§ **WHAT TO WORK ON**:
Swap "dropdown arrow" for "drop-down arrow" and rewrite the lines from the first one up to and including the line with "click(313, 97)", leaving everything else unchanged.

(Dataset rows)
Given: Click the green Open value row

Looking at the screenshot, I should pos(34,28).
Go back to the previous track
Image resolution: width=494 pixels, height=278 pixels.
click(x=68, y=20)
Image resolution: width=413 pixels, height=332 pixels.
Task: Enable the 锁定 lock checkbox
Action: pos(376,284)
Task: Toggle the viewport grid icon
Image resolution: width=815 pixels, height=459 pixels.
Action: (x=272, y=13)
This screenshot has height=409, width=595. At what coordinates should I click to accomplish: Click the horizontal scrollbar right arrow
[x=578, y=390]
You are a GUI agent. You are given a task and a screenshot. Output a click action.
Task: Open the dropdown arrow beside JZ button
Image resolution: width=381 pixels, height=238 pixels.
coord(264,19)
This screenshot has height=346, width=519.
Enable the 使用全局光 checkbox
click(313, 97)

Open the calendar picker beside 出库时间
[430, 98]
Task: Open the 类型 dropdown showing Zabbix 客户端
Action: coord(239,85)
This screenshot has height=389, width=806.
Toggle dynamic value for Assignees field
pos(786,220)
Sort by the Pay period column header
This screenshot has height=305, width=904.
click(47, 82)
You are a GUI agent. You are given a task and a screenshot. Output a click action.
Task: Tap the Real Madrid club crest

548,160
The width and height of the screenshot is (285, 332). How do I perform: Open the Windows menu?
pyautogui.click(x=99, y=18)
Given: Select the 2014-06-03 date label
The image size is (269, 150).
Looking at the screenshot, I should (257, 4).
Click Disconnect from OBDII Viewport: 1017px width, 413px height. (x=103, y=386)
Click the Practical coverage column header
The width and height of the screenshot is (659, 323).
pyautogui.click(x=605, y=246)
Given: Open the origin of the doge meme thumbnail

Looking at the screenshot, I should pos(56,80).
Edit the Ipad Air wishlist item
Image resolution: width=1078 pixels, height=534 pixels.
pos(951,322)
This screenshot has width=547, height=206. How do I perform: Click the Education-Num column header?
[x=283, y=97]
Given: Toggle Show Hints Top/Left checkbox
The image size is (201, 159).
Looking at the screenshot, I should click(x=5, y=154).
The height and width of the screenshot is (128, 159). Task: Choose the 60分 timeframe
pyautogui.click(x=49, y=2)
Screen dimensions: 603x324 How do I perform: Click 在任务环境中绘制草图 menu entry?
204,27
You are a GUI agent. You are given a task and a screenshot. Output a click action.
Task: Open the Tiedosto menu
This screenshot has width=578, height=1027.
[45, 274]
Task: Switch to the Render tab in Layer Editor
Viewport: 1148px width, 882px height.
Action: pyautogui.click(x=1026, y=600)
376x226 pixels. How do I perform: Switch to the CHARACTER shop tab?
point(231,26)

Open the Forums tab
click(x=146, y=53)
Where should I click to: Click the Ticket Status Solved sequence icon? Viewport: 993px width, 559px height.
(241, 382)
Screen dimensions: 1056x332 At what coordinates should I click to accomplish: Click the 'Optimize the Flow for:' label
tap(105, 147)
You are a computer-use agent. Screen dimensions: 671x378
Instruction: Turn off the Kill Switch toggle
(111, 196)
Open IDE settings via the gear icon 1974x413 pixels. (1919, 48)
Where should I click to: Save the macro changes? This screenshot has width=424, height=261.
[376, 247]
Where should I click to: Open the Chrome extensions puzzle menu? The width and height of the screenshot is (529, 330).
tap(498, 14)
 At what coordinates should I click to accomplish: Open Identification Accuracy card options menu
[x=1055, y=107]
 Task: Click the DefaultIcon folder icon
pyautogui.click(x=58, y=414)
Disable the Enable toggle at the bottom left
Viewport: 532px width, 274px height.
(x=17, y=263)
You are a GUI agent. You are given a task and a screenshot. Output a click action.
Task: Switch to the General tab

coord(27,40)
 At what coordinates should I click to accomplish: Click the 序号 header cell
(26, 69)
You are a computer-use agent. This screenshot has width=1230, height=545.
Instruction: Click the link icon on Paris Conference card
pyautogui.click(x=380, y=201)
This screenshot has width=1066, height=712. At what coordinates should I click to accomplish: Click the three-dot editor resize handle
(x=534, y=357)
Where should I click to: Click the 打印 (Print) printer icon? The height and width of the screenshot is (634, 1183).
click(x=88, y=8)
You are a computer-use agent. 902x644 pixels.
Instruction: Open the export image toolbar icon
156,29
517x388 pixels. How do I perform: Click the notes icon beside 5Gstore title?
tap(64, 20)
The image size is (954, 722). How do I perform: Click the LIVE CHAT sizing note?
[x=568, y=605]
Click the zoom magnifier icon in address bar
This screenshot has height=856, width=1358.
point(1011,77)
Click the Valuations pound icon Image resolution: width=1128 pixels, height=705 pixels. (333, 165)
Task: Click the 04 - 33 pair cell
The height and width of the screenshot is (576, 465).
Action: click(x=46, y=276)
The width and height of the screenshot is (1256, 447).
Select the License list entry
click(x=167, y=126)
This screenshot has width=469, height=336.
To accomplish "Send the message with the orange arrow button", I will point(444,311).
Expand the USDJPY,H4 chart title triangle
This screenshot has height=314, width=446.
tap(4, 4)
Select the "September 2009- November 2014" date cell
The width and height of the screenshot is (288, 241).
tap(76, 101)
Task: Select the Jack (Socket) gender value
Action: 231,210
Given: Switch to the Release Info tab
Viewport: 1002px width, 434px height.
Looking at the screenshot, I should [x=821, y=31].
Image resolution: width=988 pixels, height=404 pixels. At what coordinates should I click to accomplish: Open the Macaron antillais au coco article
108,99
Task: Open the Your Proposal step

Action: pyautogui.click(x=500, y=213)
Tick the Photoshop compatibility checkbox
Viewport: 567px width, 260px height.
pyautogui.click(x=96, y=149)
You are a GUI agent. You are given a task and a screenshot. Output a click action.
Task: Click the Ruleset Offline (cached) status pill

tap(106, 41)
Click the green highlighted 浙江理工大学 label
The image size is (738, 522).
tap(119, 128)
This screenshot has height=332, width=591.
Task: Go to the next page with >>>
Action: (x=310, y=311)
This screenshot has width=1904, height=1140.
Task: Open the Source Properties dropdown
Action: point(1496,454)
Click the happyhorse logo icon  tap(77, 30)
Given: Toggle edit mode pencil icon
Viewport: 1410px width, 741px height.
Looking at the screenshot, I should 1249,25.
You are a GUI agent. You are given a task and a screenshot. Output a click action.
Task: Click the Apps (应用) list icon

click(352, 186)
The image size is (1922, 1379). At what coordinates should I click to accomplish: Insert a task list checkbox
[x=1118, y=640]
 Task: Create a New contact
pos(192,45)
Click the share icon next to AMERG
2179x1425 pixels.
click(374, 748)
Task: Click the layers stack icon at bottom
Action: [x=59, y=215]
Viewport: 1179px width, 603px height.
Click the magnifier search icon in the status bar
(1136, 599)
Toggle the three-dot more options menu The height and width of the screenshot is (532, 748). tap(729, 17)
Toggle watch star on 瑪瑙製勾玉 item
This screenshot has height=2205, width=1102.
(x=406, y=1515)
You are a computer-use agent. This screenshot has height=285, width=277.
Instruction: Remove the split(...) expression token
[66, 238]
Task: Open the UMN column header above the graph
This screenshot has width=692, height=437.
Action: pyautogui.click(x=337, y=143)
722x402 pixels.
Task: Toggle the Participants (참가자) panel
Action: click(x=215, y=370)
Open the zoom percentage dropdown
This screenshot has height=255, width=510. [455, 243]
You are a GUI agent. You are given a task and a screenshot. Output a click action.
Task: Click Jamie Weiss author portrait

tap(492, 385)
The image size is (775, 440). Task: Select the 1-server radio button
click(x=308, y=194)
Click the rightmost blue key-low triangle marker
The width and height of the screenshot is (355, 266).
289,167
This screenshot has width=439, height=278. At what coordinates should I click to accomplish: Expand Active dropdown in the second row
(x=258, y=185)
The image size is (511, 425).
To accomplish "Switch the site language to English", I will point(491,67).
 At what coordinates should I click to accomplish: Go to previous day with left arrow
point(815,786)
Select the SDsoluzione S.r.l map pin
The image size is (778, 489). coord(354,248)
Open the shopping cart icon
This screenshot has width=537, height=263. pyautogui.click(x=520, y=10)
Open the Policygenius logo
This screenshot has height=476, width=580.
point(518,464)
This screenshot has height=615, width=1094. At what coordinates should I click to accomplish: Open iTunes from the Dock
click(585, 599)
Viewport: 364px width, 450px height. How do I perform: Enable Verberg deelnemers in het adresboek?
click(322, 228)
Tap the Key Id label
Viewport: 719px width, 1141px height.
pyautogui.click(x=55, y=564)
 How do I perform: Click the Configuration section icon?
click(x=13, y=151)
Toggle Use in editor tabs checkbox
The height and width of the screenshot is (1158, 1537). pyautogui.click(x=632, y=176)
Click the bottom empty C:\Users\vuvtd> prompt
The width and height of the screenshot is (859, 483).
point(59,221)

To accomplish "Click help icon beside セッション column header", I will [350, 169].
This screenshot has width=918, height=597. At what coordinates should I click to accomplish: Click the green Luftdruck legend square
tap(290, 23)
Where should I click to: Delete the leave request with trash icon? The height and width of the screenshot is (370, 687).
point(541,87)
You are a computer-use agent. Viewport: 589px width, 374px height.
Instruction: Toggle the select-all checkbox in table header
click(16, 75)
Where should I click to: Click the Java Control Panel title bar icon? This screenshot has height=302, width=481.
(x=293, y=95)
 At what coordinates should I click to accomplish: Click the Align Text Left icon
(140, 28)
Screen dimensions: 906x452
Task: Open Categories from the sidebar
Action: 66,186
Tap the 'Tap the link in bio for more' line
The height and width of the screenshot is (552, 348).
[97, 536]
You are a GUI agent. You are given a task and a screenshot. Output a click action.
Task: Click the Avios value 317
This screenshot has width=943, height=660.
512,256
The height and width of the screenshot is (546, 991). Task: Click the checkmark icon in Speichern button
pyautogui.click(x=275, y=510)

§ **EXPECTED OUTPUT**:
Given: Click the green Open value row

Looking at the screenshot, I should pos(34,28).
Go back to the previous track
Image resolution: width=494 pixels, height=278 pixels.
click(x=68, y=20)
Image resolution: width=413 pixels, height=332 pixels.
Task: Enable the 锁定 lock checkbox
Action: pos(376,284)
Task: Toggle the viewport grid icon
Image resolution: width=815 pixels, height=459 pixels.
Action: (x=272, y=13)
This screenshot has height=409, width=595. At what coordinates should I click to accomplish: Click the horizontal scrollbar right arrow
[x=578, y=390]
You are a GUI agent. You are given a task and a screenshot. Output a click action.
Task: Open the drop-down arrow beside JZ button
Image resolution: width=381 pixels, height=238 pixels.
coord(264,19)
This screenshot has height=346, width=519.
Enable the 使用全局光 checkbox
click(313, 97)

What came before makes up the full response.